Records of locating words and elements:
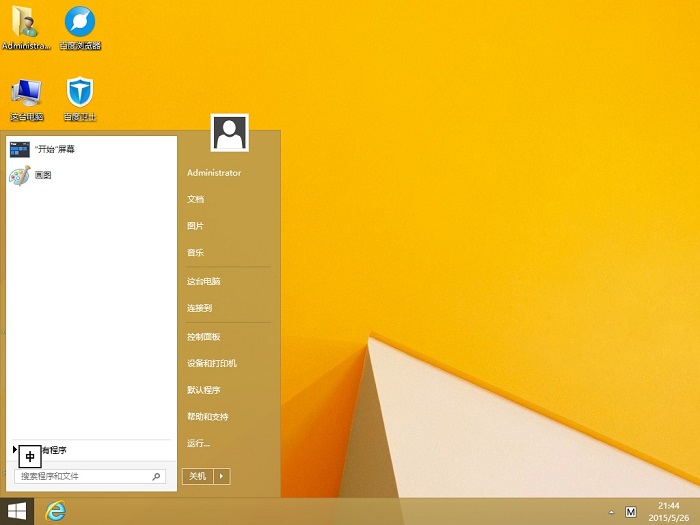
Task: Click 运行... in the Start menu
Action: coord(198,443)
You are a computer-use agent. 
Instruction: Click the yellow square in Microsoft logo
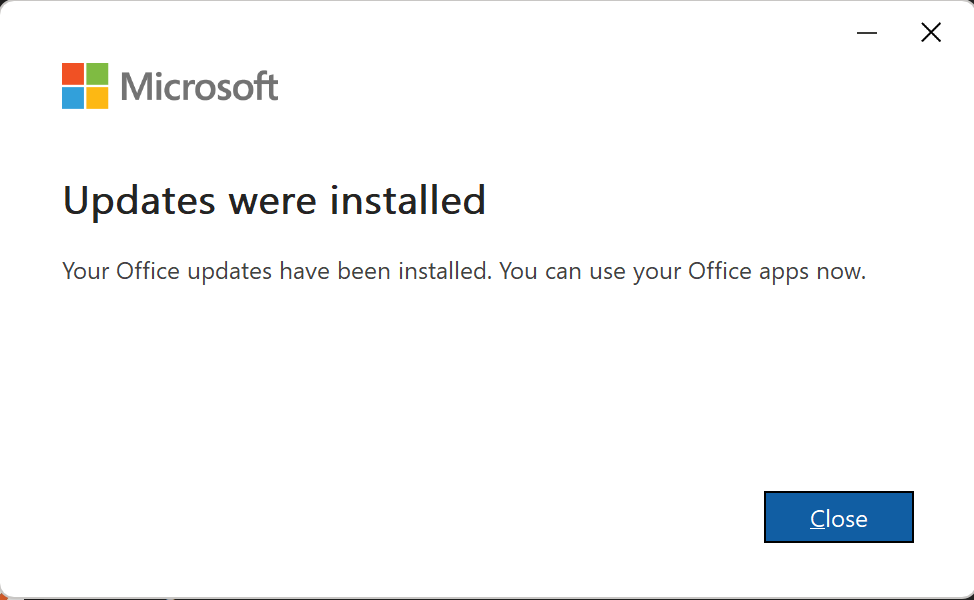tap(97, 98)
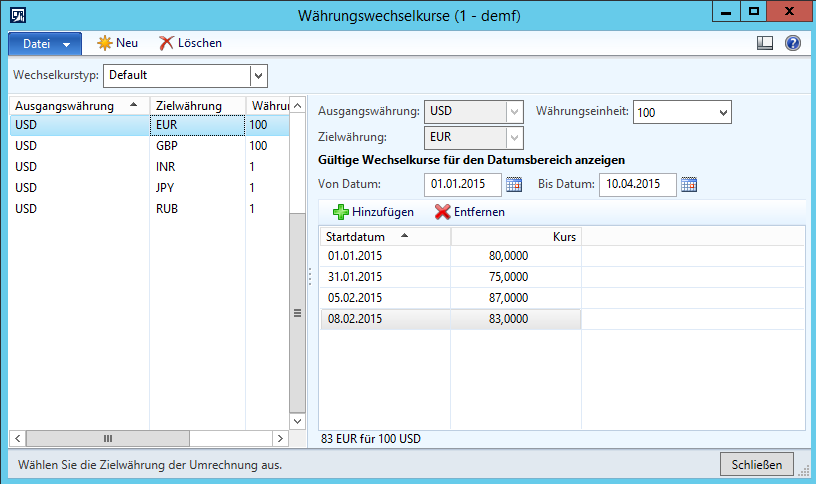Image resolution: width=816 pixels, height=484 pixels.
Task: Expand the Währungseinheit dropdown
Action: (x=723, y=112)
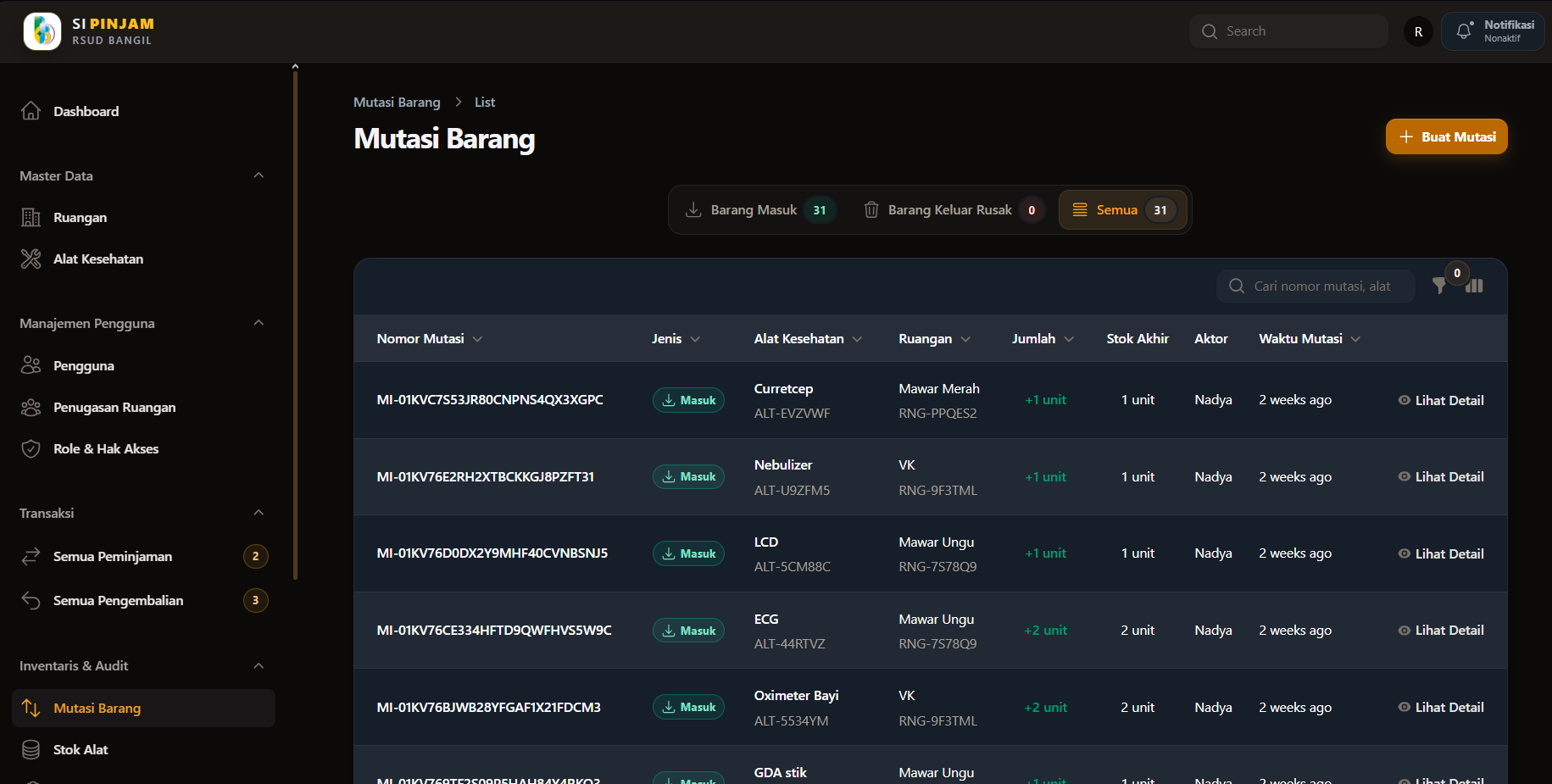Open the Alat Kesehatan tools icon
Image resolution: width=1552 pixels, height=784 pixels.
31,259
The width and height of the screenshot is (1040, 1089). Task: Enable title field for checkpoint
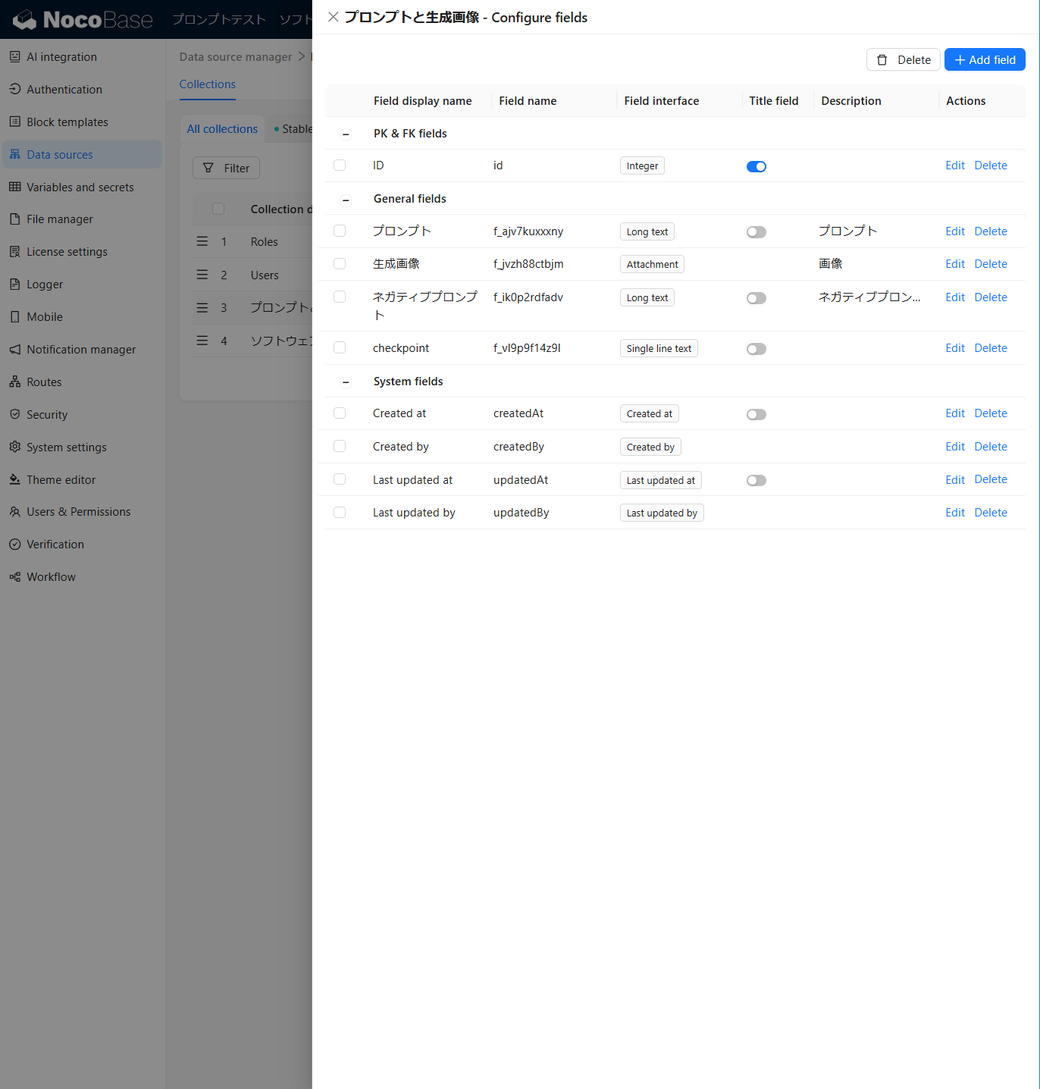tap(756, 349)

__What is asked__. Reproduce all of the lines in the records verbatim, leaving out the pictures.

__Written answer__.
Task: Click 运行... in the Start menu
Action: coord(198,443)
You are a computer-use agent. 
Instruction: Click the yellow square in Microsoft logo
tap(97, 98)
Image resolution: width=816 pixels, height=484 pixels.
Task: Expand the Währungseinheit dropdown
Action: (x=723, y=112)
Open the Alat Kesehatan tools icon
Image resolution: width=1552 pixels, height=784 pixels.
31,259
The width and height of the screenshot is (1040, 1089). Task: Enable title field for checkpoint
tap(756, 349)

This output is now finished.